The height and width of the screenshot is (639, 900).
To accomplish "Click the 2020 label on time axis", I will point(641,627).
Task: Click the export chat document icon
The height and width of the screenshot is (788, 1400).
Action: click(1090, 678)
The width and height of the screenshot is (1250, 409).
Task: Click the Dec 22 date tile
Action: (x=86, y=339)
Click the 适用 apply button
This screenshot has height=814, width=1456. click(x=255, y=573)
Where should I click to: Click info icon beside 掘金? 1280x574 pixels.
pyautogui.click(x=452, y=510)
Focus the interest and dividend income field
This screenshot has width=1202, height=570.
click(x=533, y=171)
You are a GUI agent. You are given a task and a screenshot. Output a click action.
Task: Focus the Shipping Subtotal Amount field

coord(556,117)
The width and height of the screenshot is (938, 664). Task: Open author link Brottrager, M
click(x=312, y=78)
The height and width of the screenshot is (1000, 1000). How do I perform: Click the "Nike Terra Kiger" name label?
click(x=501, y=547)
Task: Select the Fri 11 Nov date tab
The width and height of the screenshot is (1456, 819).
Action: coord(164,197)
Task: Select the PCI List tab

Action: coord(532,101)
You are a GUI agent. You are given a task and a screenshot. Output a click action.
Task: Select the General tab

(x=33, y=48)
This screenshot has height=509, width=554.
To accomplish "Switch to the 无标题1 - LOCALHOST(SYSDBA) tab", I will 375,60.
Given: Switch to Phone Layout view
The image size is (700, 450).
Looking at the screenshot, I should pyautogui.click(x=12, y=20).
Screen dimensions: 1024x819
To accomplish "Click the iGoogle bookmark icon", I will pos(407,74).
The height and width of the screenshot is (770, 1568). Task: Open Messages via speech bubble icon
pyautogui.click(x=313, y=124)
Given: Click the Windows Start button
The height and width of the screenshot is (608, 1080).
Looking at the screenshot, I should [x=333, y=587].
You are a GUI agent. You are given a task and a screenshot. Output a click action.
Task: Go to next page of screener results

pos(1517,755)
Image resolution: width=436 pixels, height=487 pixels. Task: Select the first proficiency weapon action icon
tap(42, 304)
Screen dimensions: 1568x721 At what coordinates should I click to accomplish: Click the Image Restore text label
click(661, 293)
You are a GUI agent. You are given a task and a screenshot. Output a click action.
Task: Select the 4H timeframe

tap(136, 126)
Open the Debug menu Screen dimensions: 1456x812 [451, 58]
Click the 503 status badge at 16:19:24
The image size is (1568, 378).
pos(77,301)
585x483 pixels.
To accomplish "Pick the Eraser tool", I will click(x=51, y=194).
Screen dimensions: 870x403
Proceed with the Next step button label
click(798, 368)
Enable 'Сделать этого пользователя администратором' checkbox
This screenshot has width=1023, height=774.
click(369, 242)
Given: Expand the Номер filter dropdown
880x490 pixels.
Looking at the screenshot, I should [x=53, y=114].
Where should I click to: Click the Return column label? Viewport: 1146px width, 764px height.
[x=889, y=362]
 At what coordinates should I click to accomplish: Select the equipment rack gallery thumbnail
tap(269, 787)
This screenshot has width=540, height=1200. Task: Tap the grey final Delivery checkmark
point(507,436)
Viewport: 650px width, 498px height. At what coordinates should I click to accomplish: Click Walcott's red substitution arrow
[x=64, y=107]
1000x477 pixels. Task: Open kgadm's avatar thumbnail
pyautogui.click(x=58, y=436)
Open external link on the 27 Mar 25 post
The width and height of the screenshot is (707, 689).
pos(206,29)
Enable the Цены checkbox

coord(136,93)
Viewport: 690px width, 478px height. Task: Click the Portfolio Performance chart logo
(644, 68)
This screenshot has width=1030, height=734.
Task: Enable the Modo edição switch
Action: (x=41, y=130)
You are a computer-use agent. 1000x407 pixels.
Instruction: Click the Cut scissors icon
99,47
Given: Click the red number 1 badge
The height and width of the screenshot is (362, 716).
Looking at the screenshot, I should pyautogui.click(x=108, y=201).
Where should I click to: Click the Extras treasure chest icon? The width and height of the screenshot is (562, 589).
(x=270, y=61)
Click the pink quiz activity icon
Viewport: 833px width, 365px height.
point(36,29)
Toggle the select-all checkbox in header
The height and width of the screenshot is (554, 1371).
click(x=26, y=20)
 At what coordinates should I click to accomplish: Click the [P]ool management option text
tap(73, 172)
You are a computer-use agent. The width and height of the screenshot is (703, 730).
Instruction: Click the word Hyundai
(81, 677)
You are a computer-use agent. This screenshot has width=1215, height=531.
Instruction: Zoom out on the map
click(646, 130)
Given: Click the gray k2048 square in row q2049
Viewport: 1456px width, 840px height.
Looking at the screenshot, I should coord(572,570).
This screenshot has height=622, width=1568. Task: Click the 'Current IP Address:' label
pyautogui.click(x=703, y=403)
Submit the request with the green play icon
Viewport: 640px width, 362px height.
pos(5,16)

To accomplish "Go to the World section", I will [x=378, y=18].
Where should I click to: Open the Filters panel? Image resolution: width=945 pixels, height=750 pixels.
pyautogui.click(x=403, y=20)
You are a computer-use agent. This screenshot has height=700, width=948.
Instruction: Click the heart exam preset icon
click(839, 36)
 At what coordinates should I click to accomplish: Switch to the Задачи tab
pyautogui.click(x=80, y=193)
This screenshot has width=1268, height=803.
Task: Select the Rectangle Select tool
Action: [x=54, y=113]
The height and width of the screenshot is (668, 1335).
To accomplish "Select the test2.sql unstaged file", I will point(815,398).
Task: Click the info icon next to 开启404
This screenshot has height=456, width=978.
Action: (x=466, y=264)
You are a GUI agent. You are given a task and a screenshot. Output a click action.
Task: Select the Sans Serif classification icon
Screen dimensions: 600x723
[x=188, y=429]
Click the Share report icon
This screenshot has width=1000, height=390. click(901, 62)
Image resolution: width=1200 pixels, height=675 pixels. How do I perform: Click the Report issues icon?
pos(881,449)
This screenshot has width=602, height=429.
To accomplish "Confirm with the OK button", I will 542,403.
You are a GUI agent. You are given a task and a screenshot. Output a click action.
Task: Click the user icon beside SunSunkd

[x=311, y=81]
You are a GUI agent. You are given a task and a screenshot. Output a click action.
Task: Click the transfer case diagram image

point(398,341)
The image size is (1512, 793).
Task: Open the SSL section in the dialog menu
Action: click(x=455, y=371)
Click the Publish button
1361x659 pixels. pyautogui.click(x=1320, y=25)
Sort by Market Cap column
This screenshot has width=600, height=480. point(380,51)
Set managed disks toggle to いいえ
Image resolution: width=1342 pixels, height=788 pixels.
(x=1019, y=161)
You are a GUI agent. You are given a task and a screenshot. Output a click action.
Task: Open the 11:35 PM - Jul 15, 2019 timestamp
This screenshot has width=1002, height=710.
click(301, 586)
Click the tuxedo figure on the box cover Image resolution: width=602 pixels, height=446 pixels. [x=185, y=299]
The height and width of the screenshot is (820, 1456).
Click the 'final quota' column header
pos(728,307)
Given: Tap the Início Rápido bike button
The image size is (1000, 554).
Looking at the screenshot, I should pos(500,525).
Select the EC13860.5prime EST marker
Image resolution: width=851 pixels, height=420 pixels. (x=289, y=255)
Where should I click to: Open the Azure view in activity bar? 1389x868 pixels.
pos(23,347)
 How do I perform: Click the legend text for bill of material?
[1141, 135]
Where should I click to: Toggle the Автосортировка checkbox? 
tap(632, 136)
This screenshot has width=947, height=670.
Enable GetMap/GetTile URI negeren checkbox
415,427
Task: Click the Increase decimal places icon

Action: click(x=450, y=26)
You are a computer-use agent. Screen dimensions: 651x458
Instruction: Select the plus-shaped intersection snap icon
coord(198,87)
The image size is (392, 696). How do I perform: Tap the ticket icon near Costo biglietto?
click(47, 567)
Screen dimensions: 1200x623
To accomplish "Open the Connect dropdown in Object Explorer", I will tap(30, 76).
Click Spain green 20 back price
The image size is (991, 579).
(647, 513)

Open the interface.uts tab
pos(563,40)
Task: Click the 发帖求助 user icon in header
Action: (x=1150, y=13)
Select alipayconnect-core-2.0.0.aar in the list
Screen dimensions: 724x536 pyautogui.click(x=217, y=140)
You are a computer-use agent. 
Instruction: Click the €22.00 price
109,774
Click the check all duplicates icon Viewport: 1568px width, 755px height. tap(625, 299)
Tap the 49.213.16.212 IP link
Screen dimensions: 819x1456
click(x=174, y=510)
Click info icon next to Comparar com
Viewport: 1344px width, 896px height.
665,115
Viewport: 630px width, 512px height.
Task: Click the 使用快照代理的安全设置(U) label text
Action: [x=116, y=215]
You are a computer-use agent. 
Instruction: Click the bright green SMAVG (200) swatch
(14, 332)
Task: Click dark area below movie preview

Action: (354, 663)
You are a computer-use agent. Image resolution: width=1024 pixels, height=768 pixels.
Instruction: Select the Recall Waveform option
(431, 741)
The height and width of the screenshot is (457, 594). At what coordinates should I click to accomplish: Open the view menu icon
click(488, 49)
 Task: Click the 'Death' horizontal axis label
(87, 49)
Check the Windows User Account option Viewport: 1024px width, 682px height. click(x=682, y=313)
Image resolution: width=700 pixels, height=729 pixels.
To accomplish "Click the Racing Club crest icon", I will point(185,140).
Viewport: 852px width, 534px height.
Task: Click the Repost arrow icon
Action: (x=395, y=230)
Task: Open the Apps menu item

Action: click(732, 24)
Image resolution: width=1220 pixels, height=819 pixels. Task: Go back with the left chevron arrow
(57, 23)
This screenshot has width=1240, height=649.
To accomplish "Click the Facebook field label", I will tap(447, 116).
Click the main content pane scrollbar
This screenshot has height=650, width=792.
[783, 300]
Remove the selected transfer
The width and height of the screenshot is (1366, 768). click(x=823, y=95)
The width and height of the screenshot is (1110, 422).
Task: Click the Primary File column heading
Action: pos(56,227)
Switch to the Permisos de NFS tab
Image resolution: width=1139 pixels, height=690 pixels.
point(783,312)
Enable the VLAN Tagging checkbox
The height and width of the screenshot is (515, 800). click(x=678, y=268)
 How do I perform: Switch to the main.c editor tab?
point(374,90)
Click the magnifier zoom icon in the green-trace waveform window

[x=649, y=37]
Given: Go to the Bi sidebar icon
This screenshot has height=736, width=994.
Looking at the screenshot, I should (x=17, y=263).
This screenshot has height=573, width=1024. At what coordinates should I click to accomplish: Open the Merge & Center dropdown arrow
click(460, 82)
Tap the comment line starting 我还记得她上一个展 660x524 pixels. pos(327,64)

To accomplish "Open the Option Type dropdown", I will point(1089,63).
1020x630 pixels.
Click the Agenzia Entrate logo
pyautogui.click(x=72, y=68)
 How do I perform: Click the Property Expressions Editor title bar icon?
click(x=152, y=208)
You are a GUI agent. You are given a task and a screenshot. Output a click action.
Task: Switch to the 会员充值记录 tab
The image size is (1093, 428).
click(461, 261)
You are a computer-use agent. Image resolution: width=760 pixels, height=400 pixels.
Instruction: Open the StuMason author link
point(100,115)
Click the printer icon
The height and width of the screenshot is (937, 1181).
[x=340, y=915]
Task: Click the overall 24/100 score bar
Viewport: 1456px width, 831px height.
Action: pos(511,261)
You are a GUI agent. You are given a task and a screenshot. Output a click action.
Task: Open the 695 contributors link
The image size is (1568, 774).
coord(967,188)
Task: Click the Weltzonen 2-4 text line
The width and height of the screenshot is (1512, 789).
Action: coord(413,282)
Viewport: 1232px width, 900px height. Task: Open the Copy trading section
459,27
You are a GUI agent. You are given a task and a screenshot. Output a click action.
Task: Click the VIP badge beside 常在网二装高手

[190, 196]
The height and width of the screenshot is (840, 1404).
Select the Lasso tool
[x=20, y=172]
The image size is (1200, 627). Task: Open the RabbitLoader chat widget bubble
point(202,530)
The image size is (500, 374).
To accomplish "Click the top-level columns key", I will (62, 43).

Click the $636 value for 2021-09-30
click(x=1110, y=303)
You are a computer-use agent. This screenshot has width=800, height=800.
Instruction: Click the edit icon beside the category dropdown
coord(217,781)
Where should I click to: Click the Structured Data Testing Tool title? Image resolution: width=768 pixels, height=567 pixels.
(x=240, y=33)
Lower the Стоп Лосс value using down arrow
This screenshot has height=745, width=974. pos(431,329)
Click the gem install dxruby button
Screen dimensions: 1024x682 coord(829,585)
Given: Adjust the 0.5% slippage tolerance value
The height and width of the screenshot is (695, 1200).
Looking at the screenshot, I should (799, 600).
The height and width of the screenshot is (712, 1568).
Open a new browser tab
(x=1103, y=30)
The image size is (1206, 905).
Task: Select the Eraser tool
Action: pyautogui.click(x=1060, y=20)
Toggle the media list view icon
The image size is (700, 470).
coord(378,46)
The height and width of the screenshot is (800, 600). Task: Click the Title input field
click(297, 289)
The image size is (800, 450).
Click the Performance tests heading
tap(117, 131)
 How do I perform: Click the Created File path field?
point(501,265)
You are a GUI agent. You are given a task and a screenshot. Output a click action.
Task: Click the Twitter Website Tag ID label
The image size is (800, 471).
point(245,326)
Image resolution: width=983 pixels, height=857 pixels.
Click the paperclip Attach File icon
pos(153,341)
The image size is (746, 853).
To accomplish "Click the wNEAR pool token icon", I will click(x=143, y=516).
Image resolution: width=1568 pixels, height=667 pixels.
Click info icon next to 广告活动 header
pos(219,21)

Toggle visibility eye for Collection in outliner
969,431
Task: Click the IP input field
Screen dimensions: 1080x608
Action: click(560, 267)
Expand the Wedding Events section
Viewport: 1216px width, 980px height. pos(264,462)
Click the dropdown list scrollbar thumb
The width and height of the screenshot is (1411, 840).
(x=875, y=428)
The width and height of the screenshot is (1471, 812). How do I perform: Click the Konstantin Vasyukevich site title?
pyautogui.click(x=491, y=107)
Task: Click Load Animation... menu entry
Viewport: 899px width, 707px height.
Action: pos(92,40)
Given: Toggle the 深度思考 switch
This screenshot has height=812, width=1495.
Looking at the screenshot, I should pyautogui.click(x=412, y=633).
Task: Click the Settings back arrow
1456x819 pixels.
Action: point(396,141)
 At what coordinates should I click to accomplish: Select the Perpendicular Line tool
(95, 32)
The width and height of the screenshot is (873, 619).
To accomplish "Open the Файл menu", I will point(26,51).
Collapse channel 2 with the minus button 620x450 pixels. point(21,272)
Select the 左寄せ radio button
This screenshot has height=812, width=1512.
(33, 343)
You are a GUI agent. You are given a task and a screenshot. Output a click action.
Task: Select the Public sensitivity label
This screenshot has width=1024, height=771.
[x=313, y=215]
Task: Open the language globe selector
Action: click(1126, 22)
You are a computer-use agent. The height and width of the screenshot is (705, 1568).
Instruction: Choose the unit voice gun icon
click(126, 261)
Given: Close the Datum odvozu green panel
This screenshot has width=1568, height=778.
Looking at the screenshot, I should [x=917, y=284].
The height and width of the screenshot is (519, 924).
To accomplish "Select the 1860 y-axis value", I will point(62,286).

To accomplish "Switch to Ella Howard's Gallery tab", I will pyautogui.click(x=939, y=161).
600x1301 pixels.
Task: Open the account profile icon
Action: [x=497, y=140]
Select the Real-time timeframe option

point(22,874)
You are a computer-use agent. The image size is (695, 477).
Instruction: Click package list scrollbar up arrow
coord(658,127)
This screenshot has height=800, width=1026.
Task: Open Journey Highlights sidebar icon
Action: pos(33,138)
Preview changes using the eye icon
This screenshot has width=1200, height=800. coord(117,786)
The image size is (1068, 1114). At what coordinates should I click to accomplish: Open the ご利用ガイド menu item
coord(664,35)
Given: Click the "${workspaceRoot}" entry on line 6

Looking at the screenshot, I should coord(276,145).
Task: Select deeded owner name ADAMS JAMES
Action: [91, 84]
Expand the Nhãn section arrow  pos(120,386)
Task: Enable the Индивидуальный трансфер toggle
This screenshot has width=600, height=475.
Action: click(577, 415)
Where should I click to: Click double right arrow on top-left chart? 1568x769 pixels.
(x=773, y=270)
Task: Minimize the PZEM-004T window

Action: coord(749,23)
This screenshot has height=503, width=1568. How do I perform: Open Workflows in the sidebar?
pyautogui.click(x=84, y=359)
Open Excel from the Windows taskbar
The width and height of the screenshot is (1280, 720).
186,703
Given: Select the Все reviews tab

▸ **Required work**: Where a line of the entries contains the word "computer", count it, then state the total and nothing else.

▸ **Answer to the exercise**: 12